TONI and two Gaumont short films

Jean Renoir
Introduced by

Nicolas Seydoux (Gaumont)

GAUMONT CHRONOCHROME 1912

When arch-rival Pathé Frères brought stencil-colouring to mechanized perfection and extensive use, and the Kinemacolor films of the Natural Color Kinematograph Company of Charles Urban made their impact, Gaumont started to work seriously on a colour system. The result, called Chronochrome (also Trichromie, Gaumontcolor or simply cinématographie en couleur) was patented in February 1911 and first presented in Paris on November 15th 1912. A sophisticated three-colour additive system incorporating the blue that Kinemacolor lacked, it created seemingly natural colours deserving of the label: they are simply marvellous. There is no fringing; both camera and projector were equipped with three lenses to record simultanously three film images exposed through the three colour filters. In projection, the three images were reunited on the screen as a single colour image in an elegant panoramic format. (The reduced frame height helped in achieving the necessary triple projection speed of 48f/s, but even so wear and tear on the prints due to the excessively fast sprocket transport seems to have been a major problem.) To achieve good results, the lenses had to be constantly readjusted during shooting and projection, and the system never achieved commercial viability, its gorgeous colours notwithstanding. It remained experimental throughout its lifetime.
Accessible documents are few, and we do not know how many films were produced by this system and how many of them are still existing. Kodak bought the U.S. rights in July 1913; and the only material we are lucky enough to have at present are English version prints in the collection of George Eastman House sent by Léon Gaumont to George Eastman, probably in 1912-1913. Verreries de Venise (Venetian Glassware), Fleurs (Flowers) and Fruits are so-called vues tournantes, clearly produced to demonstrate the amazing quality of colour rendition. Deauville-Trouville la plage et le front de mer, Enghìen-des Bains, Venise la reine de l’Adriatique and La Grèce pittoresque are panoramas, that is travelogues, a genre crying out for colour as does the presentation of chic hats in the latest fashion of Paris.

Mariann Lewinsky

This restoration used the only surviving original black and white nitrate positives. The 6K scan was carried out by George Eastman House, Rochester, where the prints were preserved. Once the scan was completed, the individual frames were separated according to their original color filter. Blue, green and red filters were then associated, digitally, with their corresponding densities. Once the colour filters had been applied the individual frames were superimposed and aligned manually to provide a greater degree of accuracy. The restoration was carried out at L’Immagine Ritrovata laboratory in 2019.

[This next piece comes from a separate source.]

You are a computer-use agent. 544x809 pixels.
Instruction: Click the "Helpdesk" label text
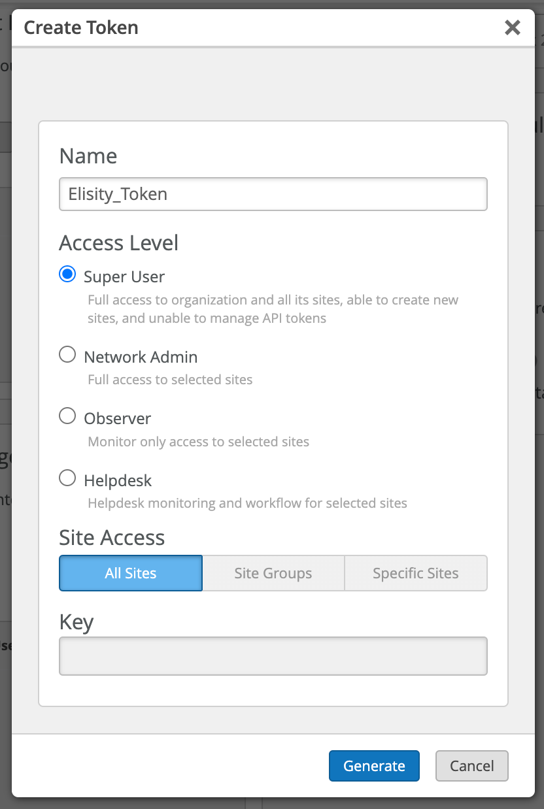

The presentation of the Gaumont Chronochrome 1912 programme is part of the project A Season Of Classic Films, prolonging the celebrations of the 2018 European Year of Cultural Heritage, and is sponsored by Creative Europe.

Projection
Info

Friday 28/06/2019
18:15

Subtitle

Original version with subtitles

TONI

Film Notes

Jean Renoir was a true avant-gardist, able to create new types of film again and again. A supremely apt case in point is Toni, inspired by Renoir’s friendship and shared wisdom with Cartier-Bresson and a conviction that he was in a way making “a documentary on actors”. Renoir was ten years ahead of his time, and watching Toni is a revelation: neo-realism begins here.
Based on a fait divers remembered by the police commissioner of Martigues, it is a tragedy about migrant workers, who optimistically envisage new arrangements by which a multinational community can live together, creating “a new life under different stars”. Toni displays a fundamental insight into the dialectics of the national and the international: true internationalism can only stem from a profound understanding and acknowledgement of characteristic national traits. This is the idea that Renoir would soon develop further in La Grande Illusion.
One of the most ‘musical’ of Renoir’s films, Toni’s love theme reveals a familiar pattern of relationships and develops a narrative arc about friendship, love, jealousy and death caused by a misunderstanding in a philosophical direction. That is the very fabric later reworked in La Règle du jeu.
In his article “Toni” et le classicisme (in “Cahiers du Cinéma 60”, 1956) Renoir claimed that the big contemporary successes of the French cinema were based on imitations of the boulevard theatre with their exaggerated gestures. “It was merely normal that I was to defy any such artifice by telling a true story in an authentic milieu. […] I would be happy if you could fathom even just a little bit of my love for this Mediterranean community concentrated in Martigues. These workers from different origins and languages who have come to France in search of a better life are the most authentic heirs of the Greco-Roman civilization which has made us what we are.
[…] Everything had been set to work so that our efforts would be as close as possible to the documentary. Our ambition was that the audience would be able to imagine that an invisible camera had filmed the phases of a conflict without the human beings unconsciously drawn into this action being aware of it themselves. I was probably not the first to attempt a similar adventure, nor the last. Later, Italian neorealism would push the method to perfection”.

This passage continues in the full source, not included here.